BEGIN RECORDS FOR THIS EXERCISE

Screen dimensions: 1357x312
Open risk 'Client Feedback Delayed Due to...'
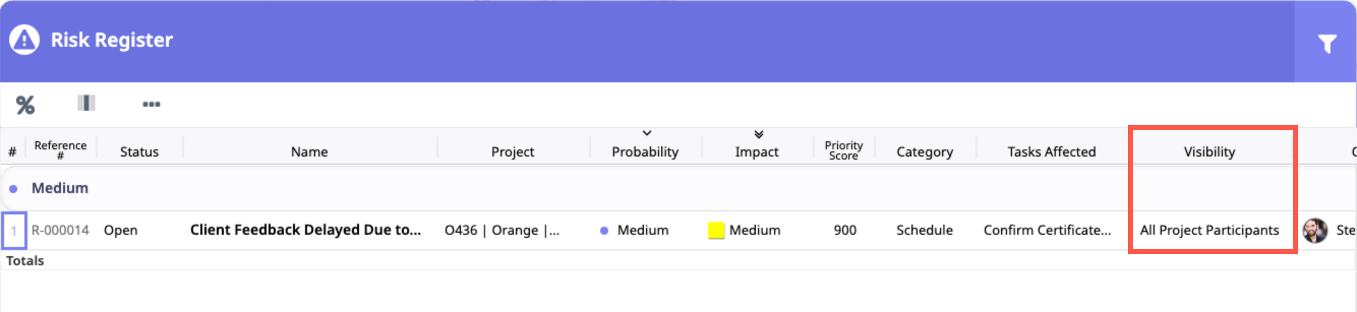pyautogui.click(x=306, y=230)
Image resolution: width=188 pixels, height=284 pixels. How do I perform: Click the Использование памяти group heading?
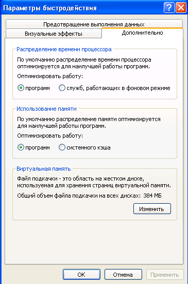[x=46, y=109]
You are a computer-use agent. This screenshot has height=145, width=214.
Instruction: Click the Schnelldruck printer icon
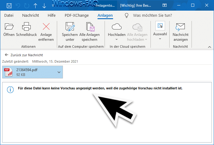pyautogui.click(x=26, y=28)
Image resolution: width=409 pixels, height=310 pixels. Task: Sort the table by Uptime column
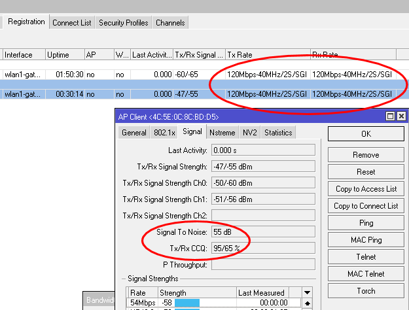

END RECORDS FOR THIS EXERCISE

Set down the records precisely as they appear. Any picture stays out.

### TASK RESPONSE
Screen dimensions: 1357x312
Open risk 'Client Feedback Delayed Due to...'
pyautogui.click(x=306, y=230)
Image resolution: width=188 pixels, height=284 pixels. How do I perform: Click the Использование памяти group heading?
[x=46, y=109]
You are a computer-use agent. This screenshot has height=145, width=214.
Instruction: Click the Schnelldruck printer icon
pyautogui.click(x=26, y=28)
Image resolution: width=409 pixels, height=310 pixels. Task: Sort the table by Uptime column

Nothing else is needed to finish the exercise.